Raw data:
....................

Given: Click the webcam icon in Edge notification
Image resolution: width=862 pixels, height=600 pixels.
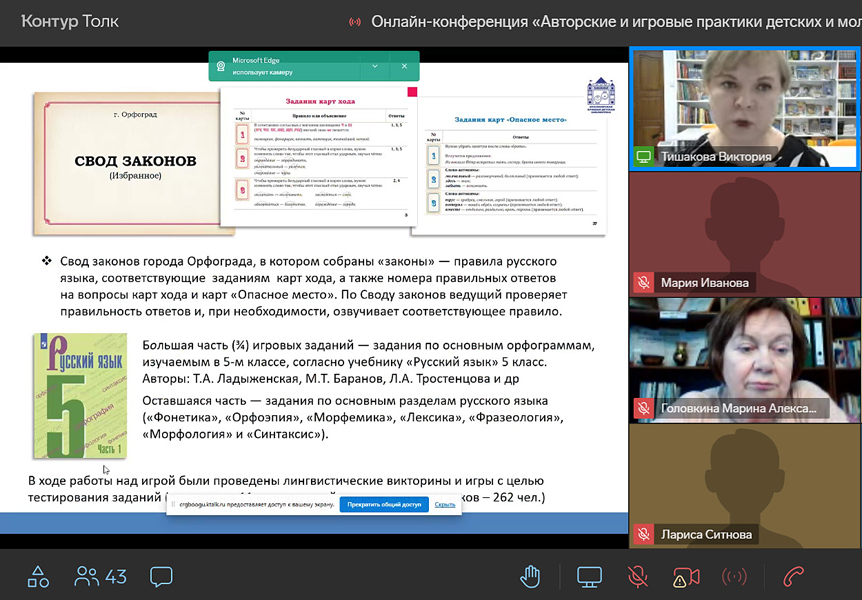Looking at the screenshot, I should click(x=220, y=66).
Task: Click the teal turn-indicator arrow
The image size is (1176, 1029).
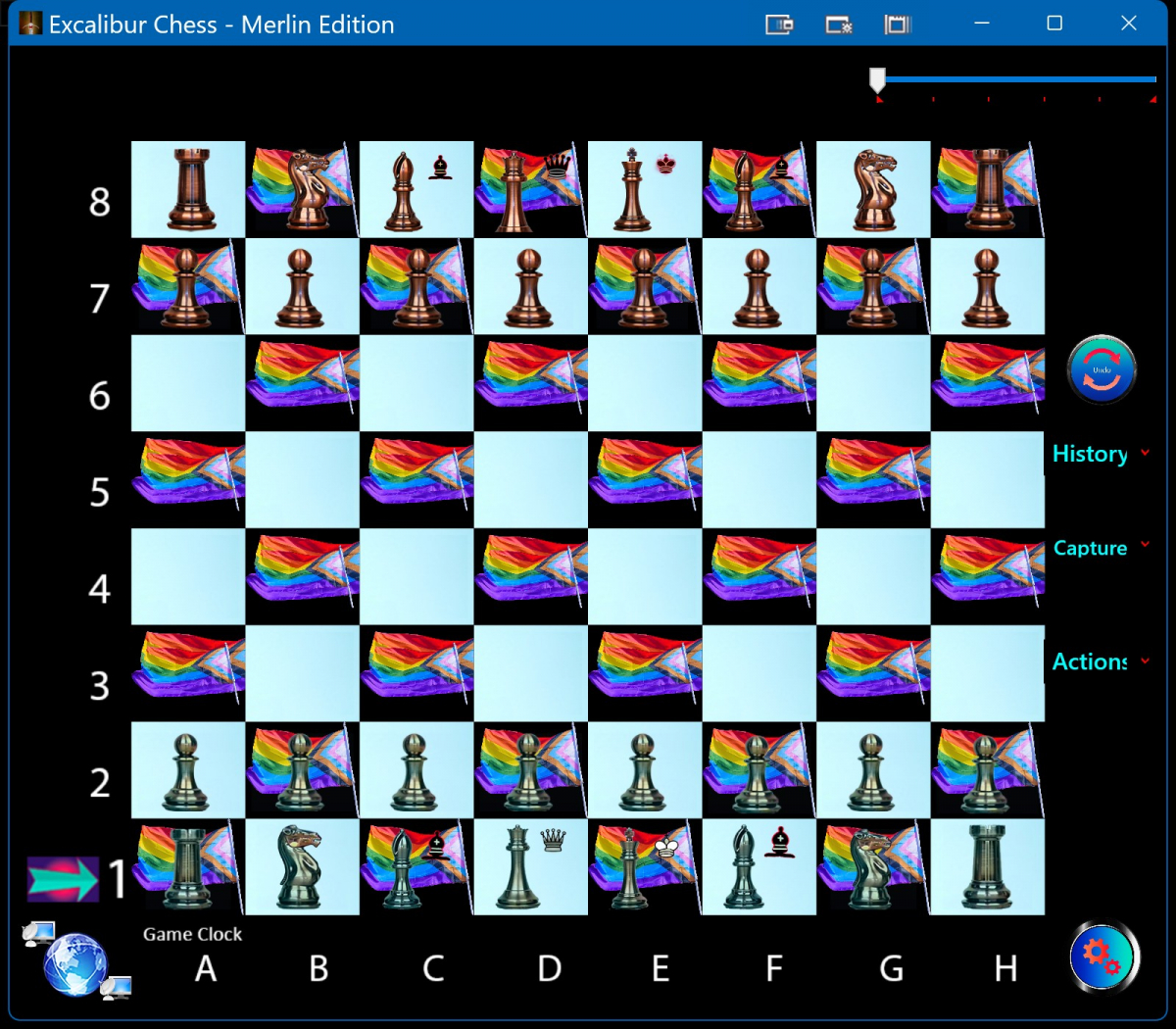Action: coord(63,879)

....................

Problem requirements: Convert every line of the material above into a Markdown table with the columns Row and Material line, skipping blank lines. Leave the pictures out of the table.

Output of the task:
| Row | Material line |
|---|---|
| 1 | Given: Click the webcam icon in Edge notification |
| 2 | Image resolution: width=862 pixels, height=600 pixels. |
| 3 | Looking at the screenshot, I should click(x=220, y=66). |
| 4 | Task: Click the teal turn-indicator arrow |
| 5 | The image size is (1176, 1029). |
| 6 | Action: coord(63,879) |